Saturday, 25 February 2012

News Brief: artificial meat (from last month!)

oops, missed this one ...

Race to serve up artificial chicken for a $1m prize

The Guardian

A small group of people will meet in Washington later this year for what they hope will be a lunch to change the world. The meal should consist of fried chicken and nothing else, but while it may look like chicken, have the texture of chicken and even taste like chicken, it will never have lived or breathed.

Five years ago Peta, the world's largest animal welfare group, gave scientists until 30 June 2012 to prove they could make "cultured", or laboratory meat, in commercial quantities. The first scientist to show that artificial chicken can be grown in quantity and be indistinguishable from "real" chicken flesh will be awarded $1m.
 
... Leading the race to show that it is possible is Mark Post, head of the department of vascular physiology at Maastricht University in the Netherlands. Post ... has claimed he will produce a synthetic beefburger this year.Post cannot win the Peta prize because he is working with beef, not chicken, but he has successfully grown strips of meat a few centimetres long. But his work is slow and it is proving hard to grow the meat any thicker or in large quantities.
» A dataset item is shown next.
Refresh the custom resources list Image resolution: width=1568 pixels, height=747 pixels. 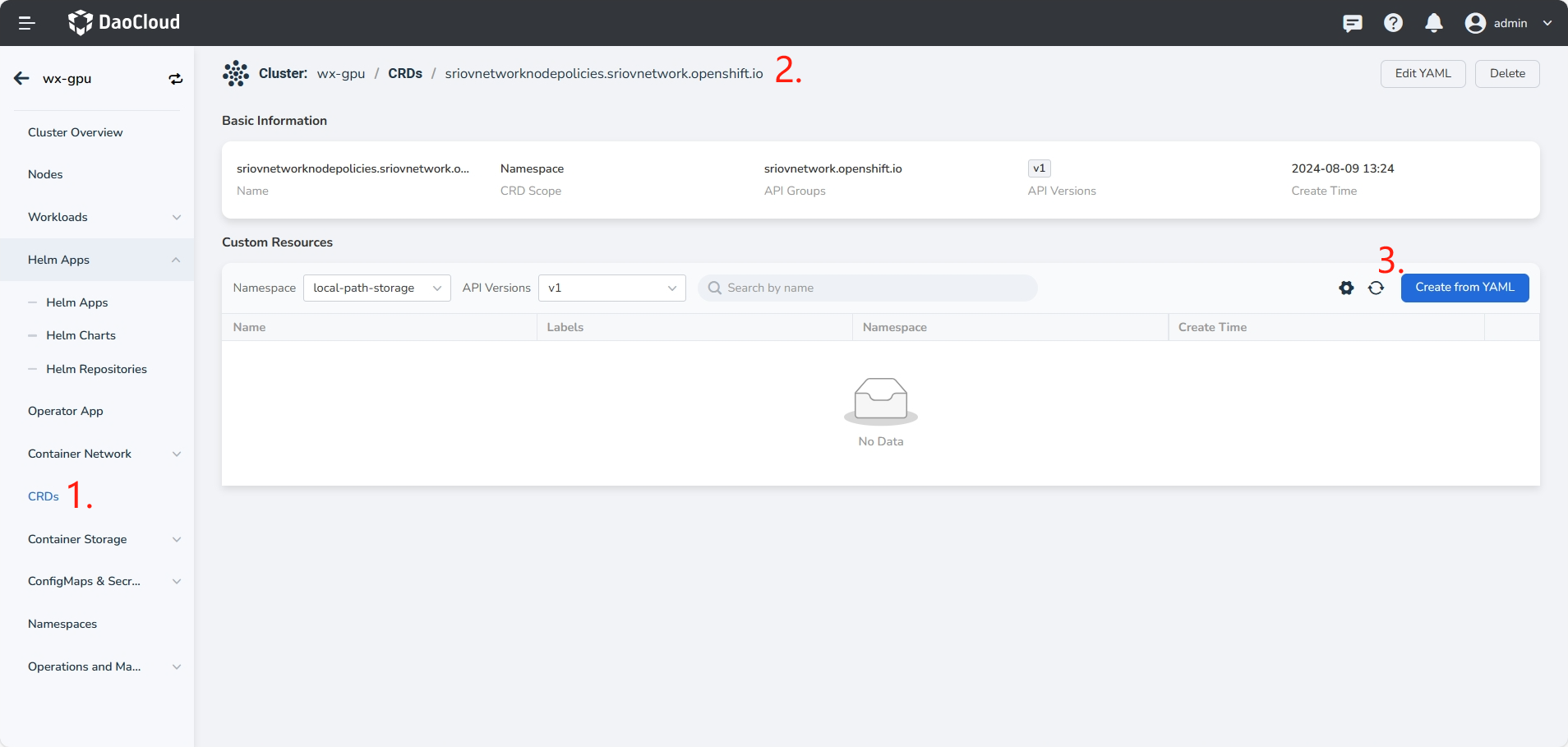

Another group of scientists, at Utrecht university in the Netherlands, is experimenting with stem cells harvested from embryos. ... I think it is a decade away and we need research money," said Bernard Roelen, professor of veterinary science.
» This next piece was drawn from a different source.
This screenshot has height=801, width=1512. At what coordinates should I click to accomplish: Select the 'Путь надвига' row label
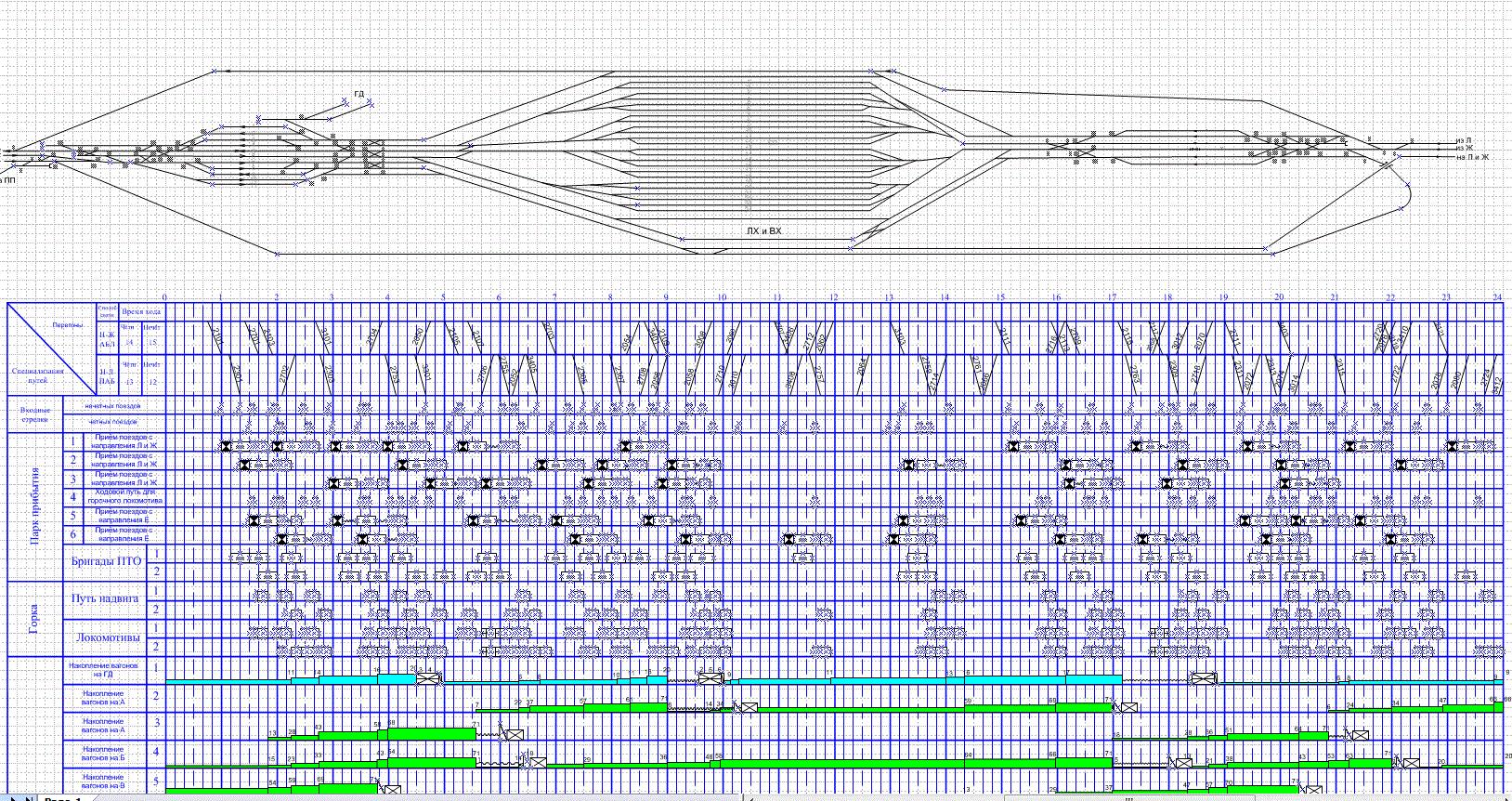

Coming from a different direction is US scientist Vladimir Mironov, ... now working with a Brazilian meat company. Mironov works with tissue engineering and has taken embryonic muscle cells from turkeys, bathed them in a bovine serum and successfully grown muscle tissue, but only in very small quantities.
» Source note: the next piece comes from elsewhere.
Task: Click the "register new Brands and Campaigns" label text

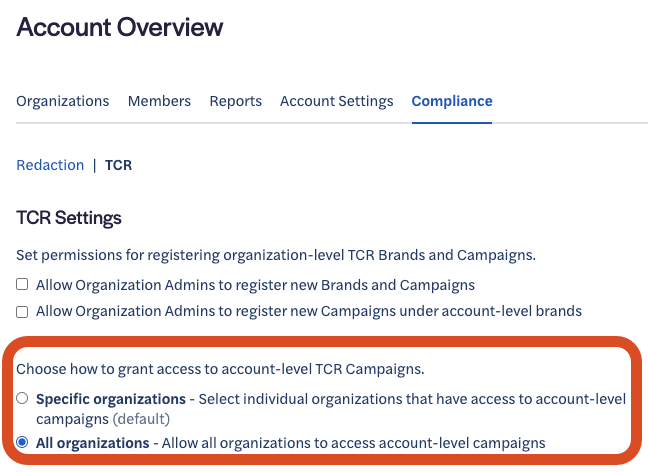Action: [255, 285]
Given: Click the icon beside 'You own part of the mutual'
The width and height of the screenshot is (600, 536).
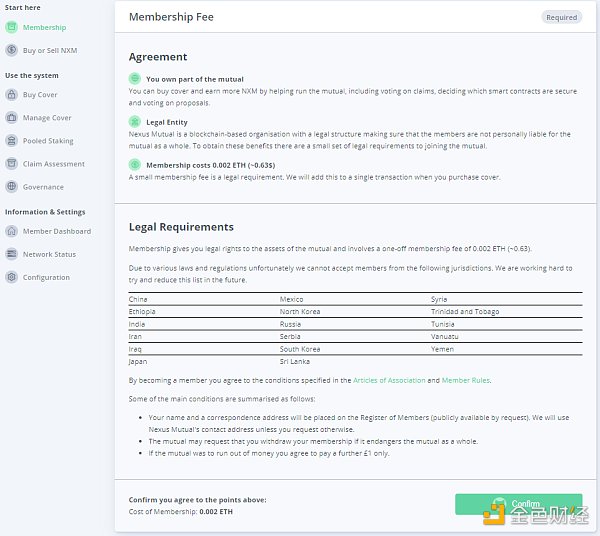Looking at the screenshot, I should (134, 79).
...  the prize of being able to one day grow hundreds of tonnes of meat from stem cells is potentially vast, say animal welfare groups and food manufacturers. The UN's Food and Agriculture Organisation expects world consumption of meat to double between 2000 and 2050,

... Cultured meat has the added advantage of requiring far less energy and space to grow. Analysis by scientists from Oxford and Amsterdam last year showed the process could be engineered to use only 1% of the land and 4% of the water compared with conventional meat.

... For vegetarians, the prize is less animal suffering. "More than 40bn chickens, fish, pigs and cows are killed every year for food in the US alone, in horrific ways. In vitro meat would spare animals from this suffering," said Peta.